Middle-class tax increases will only lead to continued financial hardships for many consumers, the NRF noted. Not only will consumers feel the pain of a tax increase, but so too will the overall economy, the group stated.

“Although this may not be the perfect solution to the fiscal crisis, what’s important is that Congress provide certainty going into the new year on tax issues that will impact every American,” said Matthew Shay, president and CEO of the NRF. “Worries over the economy have already affected consumers during the holiday season. Worries coupled with actual tax hikes and spending cuts add up to a disaster our economy cannot afford.”

In addition to avoiding the fiscal cliff, Shay remarked that the White House and Congress need to develop a solid fiscal plan for the nation in the long-term so the country can avoid such a situation from arising again.

Should the fiscal cliff be avoided, the NRF indicated that retail sales are likely to grow modestly in 2013 — between 2 and 2.5 percent.
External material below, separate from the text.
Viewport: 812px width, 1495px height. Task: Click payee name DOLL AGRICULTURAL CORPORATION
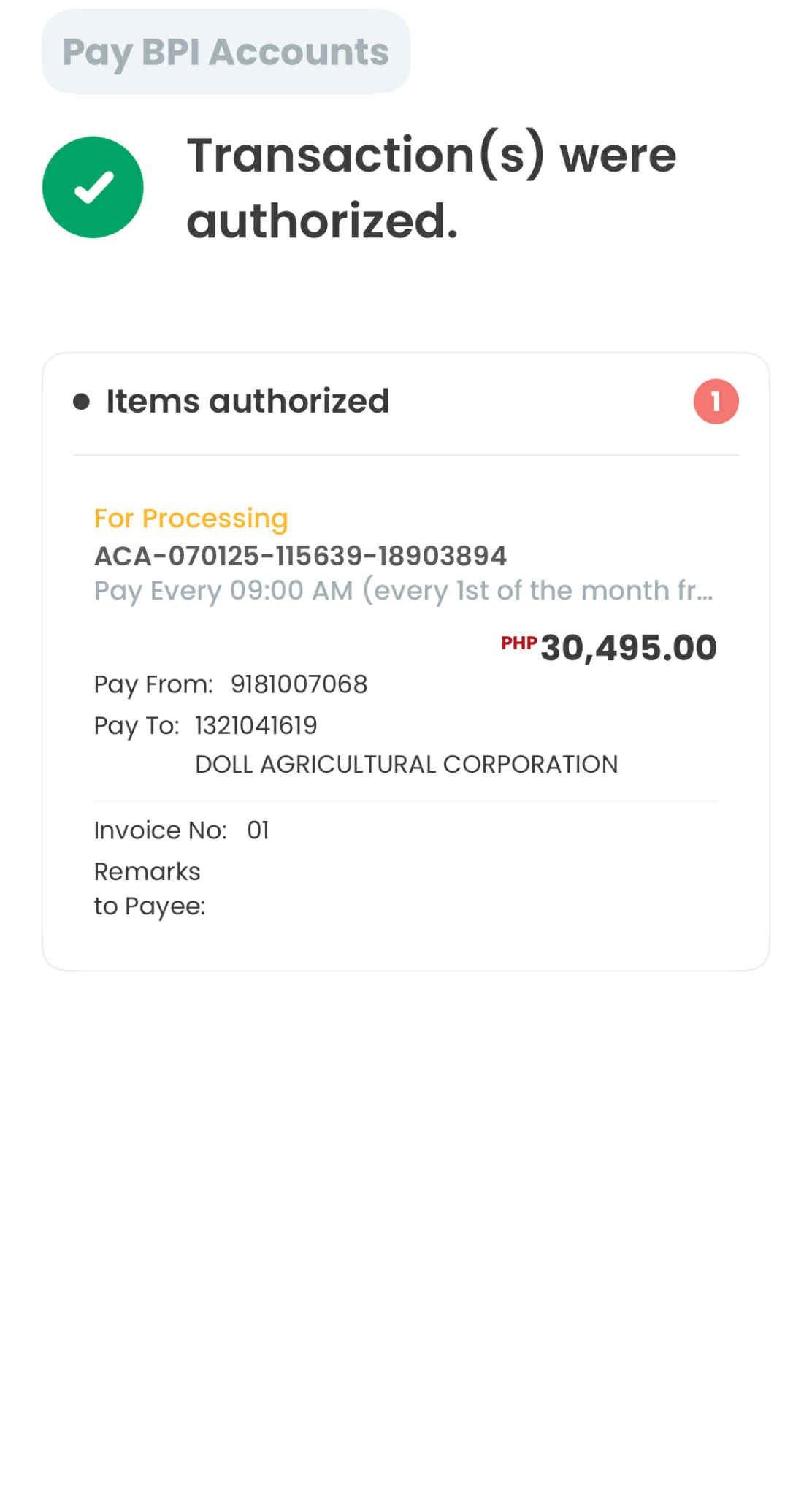(x=406, y=764)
However, should no resolution be arrived at by the federal government, those figures could be lower. In fact, NRF chief economist Jack Kleinhenz noted sales may be negative during the first half of 2013, should this be the case.

Holiday sales likely provided a modest bump for retailers and the economy in general during the fourth quarter. One report shows moderate spending activity in that period. MasterCard’s Advisors SpendingPulse report indicated consumer spending between October 28 and December 24 improved 0.7 percent from a year earlier. However, the boost wasn’t as high as the previous year’s, when there was a 2 percent increase annually.

“The broad brush was Christmas wasn’t all that merry for retailers, and you have to ask what those margins look like if the top line didn’t meet their expectations,” said Pittsburgh-based Fort Point Capital Group senior equity research analyst Kim Forrest.